Let's move on to the film's interpretation of Homer's source material through a contemporary lens. Unsurprisingly, Nolan's treatment of the original epic has proven to be one of its most controversial aspects.
In Homer's Odyssey, Odysseus is portrayed as a cunning, charismatic victor whose actions are rarely subjected to moral scrutiny. Nolan, however, is far less interested in the triumphant hero than in the psychological consequences of his choices. Rather than delivering a faithful adaptation, he offers a deliberate reinterpretation. His film isn't concerned with how a hero won glory, but with what that victory ultimately cost him. Glory gives way to guilt, trauma, and isolation.

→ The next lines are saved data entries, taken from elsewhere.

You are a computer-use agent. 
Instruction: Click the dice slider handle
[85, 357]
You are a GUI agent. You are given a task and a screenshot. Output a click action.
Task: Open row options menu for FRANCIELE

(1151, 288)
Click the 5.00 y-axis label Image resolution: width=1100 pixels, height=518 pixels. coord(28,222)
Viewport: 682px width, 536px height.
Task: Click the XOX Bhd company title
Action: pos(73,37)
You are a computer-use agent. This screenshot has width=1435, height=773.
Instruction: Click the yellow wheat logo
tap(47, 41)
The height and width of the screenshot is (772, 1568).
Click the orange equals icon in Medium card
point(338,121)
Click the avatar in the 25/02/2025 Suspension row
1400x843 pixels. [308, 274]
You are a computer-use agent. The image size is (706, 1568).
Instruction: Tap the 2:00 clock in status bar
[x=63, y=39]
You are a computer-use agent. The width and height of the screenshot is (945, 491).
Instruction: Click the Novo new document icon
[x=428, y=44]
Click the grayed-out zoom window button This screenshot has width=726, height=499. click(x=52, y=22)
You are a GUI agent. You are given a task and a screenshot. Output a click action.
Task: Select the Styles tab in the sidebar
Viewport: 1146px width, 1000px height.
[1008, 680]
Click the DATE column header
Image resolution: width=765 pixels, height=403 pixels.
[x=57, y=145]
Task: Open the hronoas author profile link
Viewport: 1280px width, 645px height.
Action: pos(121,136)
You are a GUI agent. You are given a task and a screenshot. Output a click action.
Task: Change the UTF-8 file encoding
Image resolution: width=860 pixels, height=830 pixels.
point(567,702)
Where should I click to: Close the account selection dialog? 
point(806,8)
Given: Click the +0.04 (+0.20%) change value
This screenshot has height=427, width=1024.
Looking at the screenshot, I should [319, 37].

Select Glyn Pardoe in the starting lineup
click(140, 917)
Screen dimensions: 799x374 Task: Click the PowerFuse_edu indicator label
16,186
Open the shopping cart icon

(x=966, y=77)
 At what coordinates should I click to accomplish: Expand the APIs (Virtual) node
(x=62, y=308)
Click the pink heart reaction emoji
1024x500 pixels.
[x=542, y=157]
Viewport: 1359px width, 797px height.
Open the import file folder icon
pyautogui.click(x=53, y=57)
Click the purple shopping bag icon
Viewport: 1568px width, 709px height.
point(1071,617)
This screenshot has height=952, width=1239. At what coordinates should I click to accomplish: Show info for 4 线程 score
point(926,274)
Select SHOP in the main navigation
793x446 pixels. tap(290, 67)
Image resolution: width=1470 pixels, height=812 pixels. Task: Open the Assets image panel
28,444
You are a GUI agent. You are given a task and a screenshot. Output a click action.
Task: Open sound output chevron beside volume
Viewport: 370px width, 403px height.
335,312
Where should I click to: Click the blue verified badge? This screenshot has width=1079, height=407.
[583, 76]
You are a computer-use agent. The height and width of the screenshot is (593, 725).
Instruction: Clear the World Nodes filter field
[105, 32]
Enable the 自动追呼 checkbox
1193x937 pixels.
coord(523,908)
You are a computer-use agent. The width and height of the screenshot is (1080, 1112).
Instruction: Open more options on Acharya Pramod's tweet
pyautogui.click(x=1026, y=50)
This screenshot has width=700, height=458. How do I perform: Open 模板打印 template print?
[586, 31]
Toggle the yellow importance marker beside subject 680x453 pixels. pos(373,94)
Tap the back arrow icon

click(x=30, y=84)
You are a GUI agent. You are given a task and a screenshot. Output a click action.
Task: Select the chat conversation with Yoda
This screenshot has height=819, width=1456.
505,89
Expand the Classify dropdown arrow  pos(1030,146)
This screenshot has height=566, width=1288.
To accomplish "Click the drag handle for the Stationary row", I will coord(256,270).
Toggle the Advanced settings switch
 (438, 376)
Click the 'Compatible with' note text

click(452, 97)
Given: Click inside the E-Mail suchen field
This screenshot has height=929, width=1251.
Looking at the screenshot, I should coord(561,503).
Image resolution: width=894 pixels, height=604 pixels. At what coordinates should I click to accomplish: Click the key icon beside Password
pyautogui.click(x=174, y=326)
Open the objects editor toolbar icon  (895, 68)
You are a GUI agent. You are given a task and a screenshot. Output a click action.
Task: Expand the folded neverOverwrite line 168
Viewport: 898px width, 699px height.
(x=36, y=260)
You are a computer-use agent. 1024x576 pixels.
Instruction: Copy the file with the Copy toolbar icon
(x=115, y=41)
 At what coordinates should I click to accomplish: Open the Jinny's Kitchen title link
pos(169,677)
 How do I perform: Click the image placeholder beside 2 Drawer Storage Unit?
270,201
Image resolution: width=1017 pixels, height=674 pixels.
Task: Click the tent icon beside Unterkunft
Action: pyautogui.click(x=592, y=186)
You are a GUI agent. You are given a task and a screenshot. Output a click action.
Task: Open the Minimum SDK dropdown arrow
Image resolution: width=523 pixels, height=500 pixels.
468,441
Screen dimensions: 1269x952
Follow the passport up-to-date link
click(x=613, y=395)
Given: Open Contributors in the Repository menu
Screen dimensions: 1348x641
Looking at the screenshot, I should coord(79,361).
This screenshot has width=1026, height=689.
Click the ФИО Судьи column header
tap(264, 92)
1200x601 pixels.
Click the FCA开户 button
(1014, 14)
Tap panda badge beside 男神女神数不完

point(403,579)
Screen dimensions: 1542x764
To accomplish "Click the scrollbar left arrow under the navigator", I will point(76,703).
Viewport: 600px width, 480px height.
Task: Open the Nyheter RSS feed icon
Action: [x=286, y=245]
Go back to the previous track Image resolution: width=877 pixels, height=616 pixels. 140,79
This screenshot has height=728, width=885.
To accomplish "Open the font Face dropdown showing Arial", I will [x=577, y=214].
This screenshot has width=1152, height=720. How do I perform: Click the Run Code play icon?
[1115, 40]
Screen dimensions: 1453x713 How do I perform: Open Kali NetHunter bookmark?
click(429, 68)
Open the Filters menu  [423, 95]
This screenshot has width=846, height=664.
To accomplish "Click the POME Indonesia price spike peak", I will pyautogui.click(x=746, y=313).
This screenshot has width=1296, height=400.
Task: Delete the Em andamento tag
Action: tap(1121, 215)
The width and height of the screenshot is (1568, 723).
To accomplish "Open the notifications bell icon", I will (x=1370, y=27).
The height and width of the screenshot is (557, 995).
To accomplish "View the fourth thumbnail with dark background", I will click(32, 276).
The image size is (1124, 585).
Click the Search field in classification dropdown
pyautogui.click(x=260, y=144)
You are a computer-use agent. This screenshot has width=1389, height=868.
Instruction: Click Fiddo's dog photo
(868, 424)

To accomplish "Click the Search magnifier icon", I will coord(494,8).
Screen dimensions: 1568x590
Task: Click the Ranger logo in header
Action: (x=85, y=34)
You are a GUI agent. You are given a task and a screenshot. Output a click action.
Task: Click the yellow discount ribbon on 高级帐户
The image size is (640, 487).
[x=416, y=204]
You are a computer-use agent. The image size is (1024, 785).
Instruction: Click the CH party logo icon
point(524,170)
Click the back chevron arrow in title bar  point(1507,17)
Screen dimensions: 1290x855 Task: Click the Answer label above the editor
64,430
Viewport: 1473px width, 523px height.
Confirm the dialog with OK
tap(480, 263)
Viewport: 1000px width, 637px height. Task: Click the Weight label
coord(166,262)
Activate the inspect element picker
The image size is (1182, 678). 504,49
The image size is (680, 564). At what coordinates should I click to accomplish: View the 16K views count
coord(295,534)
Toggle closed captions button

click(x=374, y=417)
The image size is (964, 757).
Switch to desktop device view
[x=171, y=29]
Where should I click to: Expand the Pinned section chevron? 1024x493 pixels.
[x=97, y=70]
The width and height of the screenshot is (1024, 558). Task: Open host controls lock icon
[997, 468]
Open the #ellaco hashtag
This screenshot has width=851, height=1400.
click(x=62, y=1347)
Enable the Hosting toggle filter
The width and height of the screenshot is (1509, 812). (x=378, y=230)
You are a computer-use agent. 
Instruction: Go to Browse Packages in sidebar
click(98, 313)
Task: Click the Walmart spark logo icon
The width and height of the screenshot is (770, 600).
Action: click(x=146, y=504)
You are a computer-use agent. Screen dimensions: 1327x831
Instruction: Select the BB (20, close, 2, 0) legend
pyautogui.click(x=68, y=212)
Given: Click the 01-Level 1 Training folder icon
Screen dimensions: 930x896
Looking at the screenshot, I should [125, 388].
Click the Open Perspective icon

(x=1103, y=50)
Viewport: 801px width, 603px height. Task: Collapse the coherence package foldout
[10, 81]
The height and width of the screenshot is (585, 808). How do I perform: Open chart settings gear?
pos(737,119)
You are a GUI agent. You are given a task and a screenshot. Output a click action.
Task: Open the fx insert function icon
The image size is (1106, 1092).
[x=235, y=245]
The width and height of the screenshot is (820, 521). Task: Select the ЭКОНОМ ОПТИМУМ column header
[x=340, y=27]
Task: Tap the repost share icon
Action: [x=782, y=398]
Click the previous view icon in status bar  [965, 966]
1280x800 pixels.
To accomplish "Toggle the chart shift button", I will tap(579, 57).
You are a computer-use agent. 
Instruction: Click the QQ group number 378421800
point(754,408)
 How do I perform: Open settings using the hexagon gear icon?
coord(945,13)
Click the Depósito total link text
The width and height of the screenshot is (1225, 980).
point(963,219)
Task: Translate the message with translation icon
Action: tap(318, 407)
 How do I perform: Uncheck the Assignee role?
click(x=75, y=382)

Whether this modern interpretation works is ultimately a matter of personal taste. To me, however, it feels entirely coherent. Nolan isn't modernizing Homer simply for the sake of appearing modern. He's translating an ancient myth into a world where war heroes are viewed far more critically than they were two thousand years ago. As a result, the story's focus shifts dramatically. The conquest of Troy is no longer the central question. Instead, the film asks whether returning home is even possible once war has fundamentally shattered the person who left.
After all, we know one thing to be true: there are no real winners in war—only suffering and loss. An Odysseus who proudly declared, "I wiped out an entire civilization through deception. You should celebrate me for it," would feel deeply alien to a modern audience.
Perhaps that is The Odyssey's most remarkable achievement. Universal didn't finance a safe blockbuster—they financed an uncompromising directorial vision. Nolan never tries to please everyone. Instead, he delivers a demanding, relentlessly dark, and often deeply unsettling character drama that uses the full potential of its enormous budget to reinterpret an ancient myth and challenge its audience. That alone deserves tremendous respect, especially at a time when so many major studio productions are designed to play it as safely as possible. I can only hope the film's success encourages other studios to take similar creative risks.
I certainly don't think the film is flawless. The chaotic action during the final battle in Ithaca, for example, doesn't entirely work for me. But I deeply admire the fact that Nolan chose not to spend $250 million making another broadly appealing blockbuster. Instead, he made a film that challenges, unsettles, and expects more from its audience than modern Hollywood usually dares to.
I'm convinced that The Odyssey will be viewed very differently in the years to come. Many films now regarded as masterpieces were initially met with controversy because they defied the expectations of their audiences. I believe The Odyssey possesses that same potential. Even today, I already consider it one of the boldest and most impressive achievements modern blockbuster cinema has produced.
Whether The Odyssey will ultimately be remembered as a masterpiece or as a fascinating failure remains to be seen. To me, however, it doesn't feel like a typical Christopher Nolan film at all. It feels like the most expensive arthouse film Hollywood has ever made.
And that's precisely why I already consider it a masterpiece today.